At this point the accumulator becomes non-zero, and the characters read in get shifted along until the eight characters have been read. The first non-blank character always has a high bit set, either 10000 or 01000. After being shifted 7 times, this bit causes the overflow flag to be set, either the accumulator has changed sign or a bit has been shifted out the top of the accumulator. Either way, the jump in the first half of word 3 [43 1] is taken, and the 803 moves to word 1. Here it increments word 4 (which had been set back to 0) to 1 (for the second time) and then the second word stores the content of the accumulator in location 4. The accumulator is then set back to zero and the inner loop is re-entered. The next 8 characters (ignoring any intervening blanks, of course) are packed up in the same way as the first word, and this is then stored in the location determined by the new content of word 4. Subsequent blocks of 8 characters are then stored at the locations that follow this.

It can be seen that the tape format should be a sequence of words, each word being stored as eight characters. Since 8 5-bit characters gives 40 bits and the 803 word is only 39 bits, the top bit is discarded. The first character of each block may be modified by adding in 10000 so as to force the overflow, although if the next bit is already a one this is not strictly neccesary. Some programmers always set the bit, others only set it when strictly needed. The first of these words defines the load address for the subsequent words. The value specified should be 4 less than the address intended to allow for the offset in this program. The remaining words handled by T1 are loaded into the store starting at the address given by the first word plus 4.

Since this is a very simple program, one might expect that there would be a problem when it gets to the end of the program to be loaded. Indeed, if no special action is taken, a program could be loaded and the tape reader would run off the end of the tape. The operator could then press SYSTEM RESET to clear the BUSY condition and set up a jump on the WG to enter the program just loaded.

However, the designers had another trick up their sleeves. If the program being loaded is being read into the top of the store, then the address will wrap around at the top of the store, and then subtle effects come into play. What the programmer does is to encode 4 words of zeros, which the machine will attempt to load into the first four words of the store. Since the Initial Instructions are hard-wired this has no effect, but when it overwrites word 4, then the new value can have a dramatic effect. The instruction modification that takes place adds the contents of word 4 to the whole of the second instruction in word 1. Suppose the value that was written into location 4 was [22 8062]. This would be incremented to [22 8063] and then added to [16 3] to give [40 8066] which is a jump instruction.

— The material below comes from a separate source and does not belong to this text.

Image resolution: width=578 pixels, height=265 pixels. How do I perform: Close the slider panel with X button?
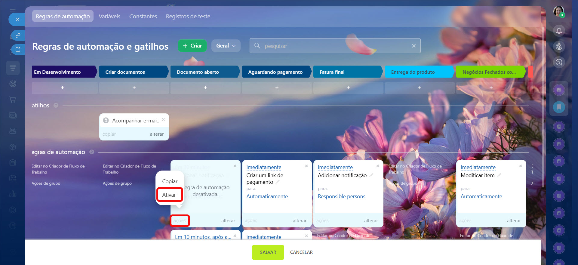(17, 20)
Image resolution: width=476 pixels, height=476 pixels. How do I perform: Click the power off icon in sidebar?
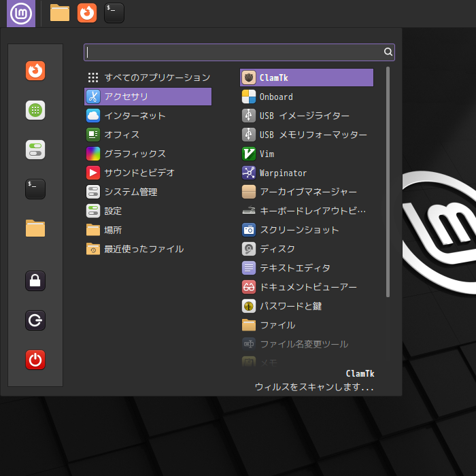tap(35, 359)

The Initial Instructions would therefore jump to word 8066 in the store where the program just loaded presumably starts. In practice, it's a little bit more complicated as the [16 3] instruction is modified to [17 4] on that word, and the inner loop doesn't read 8 characters, only 1, but I'm sure you get the idea. It certainly works and I consider this to be one of the most ingenious programs ever written! Other machines (e.g. IBM 360) had some special hardware which would read a block from the input device into a fixed place in store and execute it, but this just uses standard instructions to achieve its ends.